Afinal, por mais que existam esforços de linguistas, ou mesmo da interpretação religiosa
da função artística do estilo lateniano de arte celta feita por Ruth e Vincent Megaw (1996), é
impossível para nós, com os elementos que temos disponíveis afirmar que eles possuíam uma
unidade, pois até mesmo as fontes clássicas gregas e romanas que os citam, de acordo com
nossa leitura, depõem ao contrário.
Não podemos afirmar o uso do termo na antiguidade e muito menos a ideia de uma
unidade entre eles enquanto povo. Este ponto nos faz refletir, pois se não podemos afirmar a
existência de uma unidade celta na antiguidade por conta de suas inúmeras tribos e diferentes
expressões locais, será que podemos dizer o mesmo da chamada franja céltica moderna que se
pretende homogênea quando se estrutura de forma heterogênea?

### TAREFA PROPOSTA A:
Como você resumiria o texto sobre a unidade celta em duas frases?
### TAREFA PROPOSTA B:
Você pode retomar o texto sobre a unidade celta e continuá-lo a partir da última frase apresentada?

### MATERIAL FORNECIDO:
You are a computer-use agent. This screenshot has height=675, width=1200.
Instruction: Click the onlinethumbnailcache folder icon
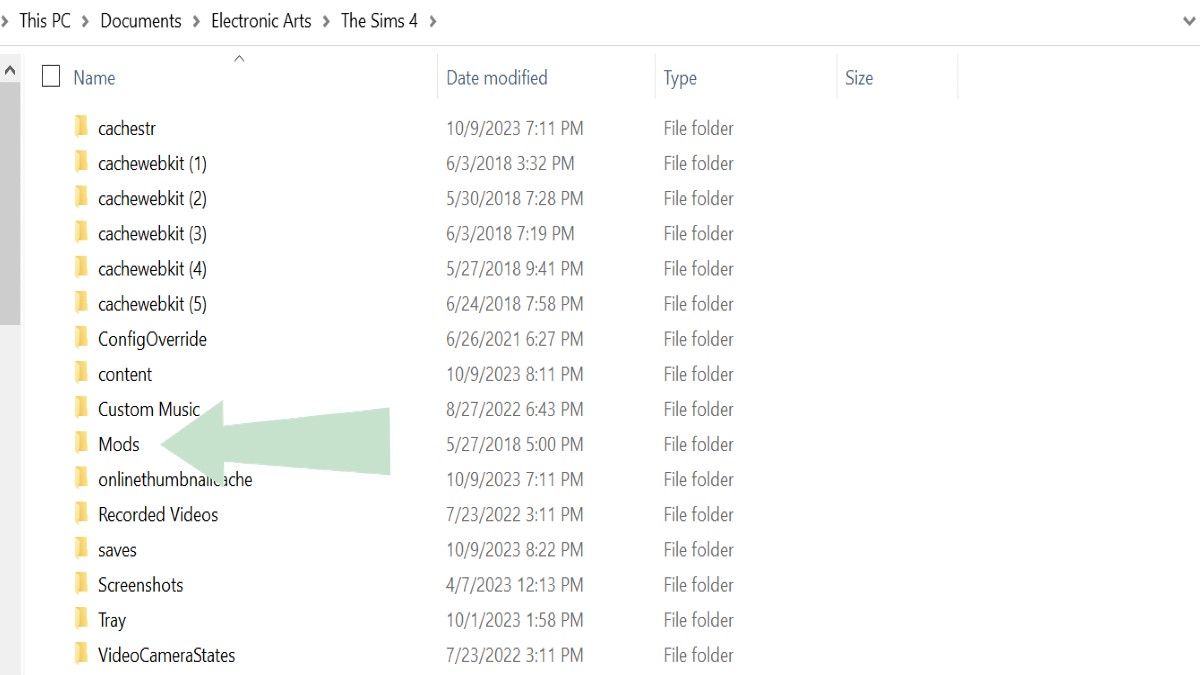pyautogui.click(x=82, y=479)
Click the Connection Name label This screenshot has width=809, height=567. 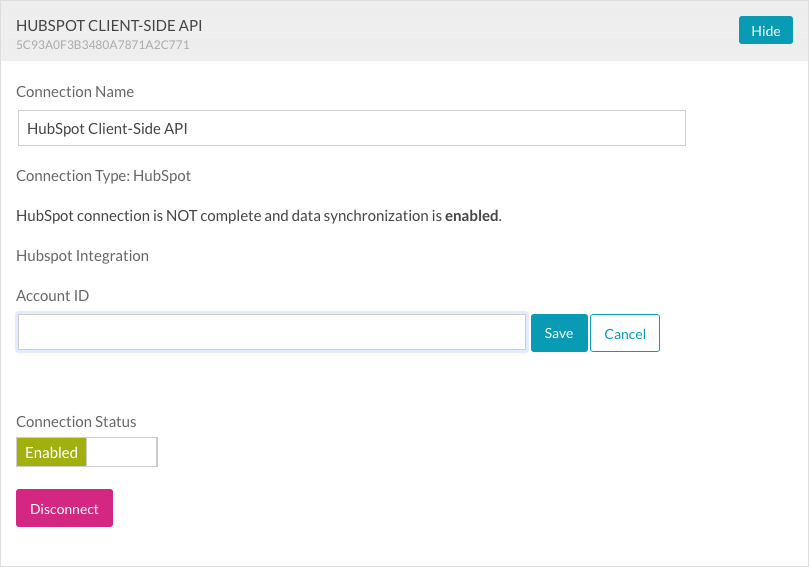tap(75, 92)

### RESPOSTA A:
Apesar dos esforços de linguistas e da interpretação religiosa da arte lateniana feita por Ruth e Vincent Megaw (1996), o texto sustenta que não é possível afirmar que os celtas formavam uma unidade, já que até as fontes clássicas gregas e romanas apontam o contrário. Como essa unidade não pode ser afirmada na antiguidade, por causa das inúmeras tribos e expressões locais, o texto pergunta se o mesmo vale para a franja céltica moderna, que se pretende homogênea embora se estruture de forma heterogênea.

### RESPOSTA B:
Afinal, é justamente essa heterogeneidade pretensamente homogênea que é
transformada em um esforço coletivo de Cultura de Memória celta e em uma verdade étnica,
base da visão poética de literatos, dos habitantes dessas regiões, dos acadêmicos e também das
imagens espalhadas pelo mundo promovidas pelos festivais.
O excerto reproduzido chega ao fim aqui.